Laís ainda faz uma revelação surpreendente sobre como funciona a parte orçamentária do Fde, uma vez que o coletivo não possui nota fiscal, nem é registrado como Pessoa Jurídica. "O Fora do Eixo é uma rede com vários coletivos. Quando existia em Cuiabá o Cubo eles tinham uma associação, a Asprogic, cuja presidenta, se não me engano, é a Lenissa. Em São Carlos, uma outra associação existia e se chamava Associação Caminho das Artes cuja presidenta depois de um tempo, se tornou a Carol. A partir disso, tem-se, ali dentro da cúpula do Fora do Eixo, duas pessoas que são presidentas de duas associações, portanto, que podem emitir notas, e podem emitir, portanto, notas de serviço a outras organizações", revela Laís. Para ler o depoimento completo, clique aqui.

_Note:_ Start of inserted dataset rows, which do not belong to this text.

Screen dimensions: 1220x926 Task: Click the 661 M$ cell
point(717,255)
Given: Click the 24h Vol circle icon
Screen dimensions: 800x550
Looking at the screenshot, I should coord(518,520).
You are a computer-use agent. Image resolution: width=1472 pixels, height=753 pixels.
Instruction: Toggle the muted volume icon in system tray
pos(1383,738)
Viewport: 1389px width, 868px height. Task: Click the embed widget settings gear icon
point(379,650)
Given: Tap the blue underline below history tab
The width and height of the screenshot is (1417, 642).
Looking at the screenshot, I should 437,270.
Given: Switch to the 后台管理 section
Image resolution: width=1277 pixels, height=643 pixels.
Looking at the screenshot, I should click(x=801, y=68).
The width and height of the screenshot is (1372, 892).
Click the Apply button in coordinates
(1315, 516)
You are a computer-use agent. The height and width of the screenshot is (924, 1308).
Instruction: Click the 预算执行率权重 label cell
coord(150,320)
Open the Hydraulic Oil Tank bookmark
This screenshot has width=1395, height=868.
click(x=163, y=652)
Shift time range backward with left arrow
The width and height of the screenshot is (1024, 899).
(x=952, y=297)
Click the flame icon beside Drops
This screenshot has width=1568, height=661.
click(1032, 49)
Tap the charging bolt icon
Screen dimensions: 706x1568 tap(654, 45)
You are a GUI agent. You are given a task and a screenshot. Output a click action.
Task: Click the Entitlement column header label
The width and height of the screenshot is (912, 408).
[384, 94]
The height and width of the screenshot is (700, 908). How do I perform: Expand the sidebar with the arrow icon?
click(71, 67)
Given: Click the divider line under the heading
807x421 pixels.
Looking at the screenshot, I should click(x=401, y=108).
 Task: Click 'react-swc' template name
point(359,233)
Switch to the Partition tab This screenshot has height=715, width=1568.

Anteriormente a essas denuncias nas redes sociais, está sendo compartilhado um artigo publicado no ano passado do qual se destaca como o Fora do Eixo quase acabou com a cena cultural independente de Belo Horizonte e destruiu o trabalho do festival BH Indie Music, criado pela cantora paulista Malu Aires, que há anos mora na capital mineira.

"O Fde então é uma marca nociva ao mercado novo de música? Sim. Desinformou a cena, desestruturou o mercado oferecendo mercadoria de graça, explorou a produção artística para arrecadação de verba pública, criou a ideia de que artista bom é artista solidário e disse para as bandas que a música que elas criam não vale nem o download, nem a execução. Para desbancar o Fde aprendemos aqui que é melhor ignorá-los", diz um trecho do artigo publicado no site Dynamite Online.

No meio de tantas denuncias que ainda não tiveram um posicionamento claro e preciso do Fora do Eixo fica a pergunta: qual é a credibilidade de um grupo que reivindica justiça social sem debate, de maneira vertical, mesquinha e exploradora? Como cobrar ética dos políticos se internamente não há isso no grupo? O povo não é bobo. E a informação circula o tempo todo. Ainda bem que o gigante acordou, inclusive para isso.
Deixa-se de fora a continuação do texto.